Watercolor and ink on paper
7 34 × 5 34 inches

Signed (at lower right): Guy Pène du Bois

Provenance

The artist
Private collection, France

Guy Pène du Bois began his career in art at the age of fifteen when he enrolled at the New York School of Art and studied under three leading American painters: William Merritt Chase, Kenneth Hayes Miller, and Robert Henri.  The latter’s approach to painting the world as he saw it was perhaps most influential on the young Pène du Bois, and formed the basis of his aesthetic language.  An extended trip to Paris with his father in 1905 further served to inspire the artist, who was enthralled with the fashionable street life and stage performances; he also spent much time exploring the Parisian museums and galleries.

In 1906, Pène du Bois returned to New York and found work at the New York American where he served as a crime reporter by day and an opera critic by night.  This window into two varying aspects of society provided him with ample material for his paintings and drawings.  Pène du Bois was assigned by his paper’s editors to the Tenderloin District—the area between West 14th and West 34th Streets—where beer gardens, theaters, gambling dens, and bordellos thrived.  The artist was quite taken with the lively, sordid activities that took place around him.  His works from this period are acutely observed, and he rendered his subjects with a sympathetic, though somewhat humorous, eye.

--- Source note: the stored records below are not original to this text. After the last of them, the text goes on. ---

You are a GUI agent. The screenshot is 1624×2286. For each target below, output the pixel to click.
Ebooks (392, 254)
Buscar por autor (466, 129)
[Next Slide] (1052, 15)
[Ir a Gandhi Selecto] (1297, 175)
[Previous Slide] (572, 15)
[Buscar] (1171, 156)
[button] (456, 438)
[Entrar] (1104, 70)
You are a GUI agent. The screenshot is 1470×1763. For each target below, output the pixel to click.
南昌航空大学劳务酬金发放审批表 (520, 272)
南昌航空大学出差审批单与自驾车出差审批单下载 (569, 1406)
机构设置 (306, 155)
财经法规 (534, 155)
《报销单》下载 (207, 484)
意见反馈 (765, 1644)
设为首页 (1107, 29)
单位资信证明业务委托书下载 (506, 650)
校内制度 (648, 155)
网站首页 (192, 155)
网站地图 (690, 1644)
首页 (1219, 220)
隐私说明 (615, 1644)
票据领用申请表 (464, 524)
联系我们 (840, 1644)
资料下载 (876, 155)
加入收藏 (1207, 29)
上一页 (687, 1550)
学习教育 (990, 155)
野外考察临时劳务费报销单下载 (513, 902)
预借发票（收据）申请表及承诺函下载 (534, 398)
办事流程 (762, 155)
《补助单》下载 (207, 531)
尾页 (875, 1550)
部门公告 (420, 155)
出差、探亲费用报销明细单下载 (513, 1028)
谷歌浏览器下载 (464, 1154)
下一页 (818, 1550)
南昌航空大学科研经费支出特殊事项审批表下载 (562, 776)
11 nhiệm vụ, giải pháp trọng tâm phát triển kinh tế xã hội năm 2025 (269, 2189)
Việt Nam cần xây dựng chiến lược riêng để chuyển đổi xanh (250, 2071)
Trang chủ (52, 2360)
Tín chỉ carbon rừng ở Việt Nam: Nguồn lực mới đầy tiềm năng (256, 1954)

The Tenderloin Club, where this scene is set, was on West 30th Street, directly opposite the busy police station. Pène du Bois depicts the frenetic activity of the club’s patrons, although his figures appear static.  The two women at the center of the composition come and go in what could almost be considered a choreographed movement; they alternate between facing out to the viewer and facing inward, not interacting with each other but each on her way to a destination.  Observed from the side is a woman with a longer, mustard-colored jacket and an exaggeratedly large hat.  A matron, perhaps, with arms akimbo, she silently observes the younger women.  Two men are shown in profile, their gaze directed to the women, both seen and unseen.  The muted colors reflect Pène du Bois’ roots as a member of the Ashcan school; the only reds appear in the rouge of the woman coming toward the viewer and the hat of the woman walking away.  With a wink to the viewer, the artist has the central woman lift her skirts while she walks, revealing, in the slackened fabric, a missed button and subsequent gaping view of her slip.

Exhibited

  • New York: As They Saw it, Bernard Goldberg Fine Arts, The International Fine Art Fair, Park Avenue Armory, New York, May 13 – 18, 2005, p. 4, illus., p. 9.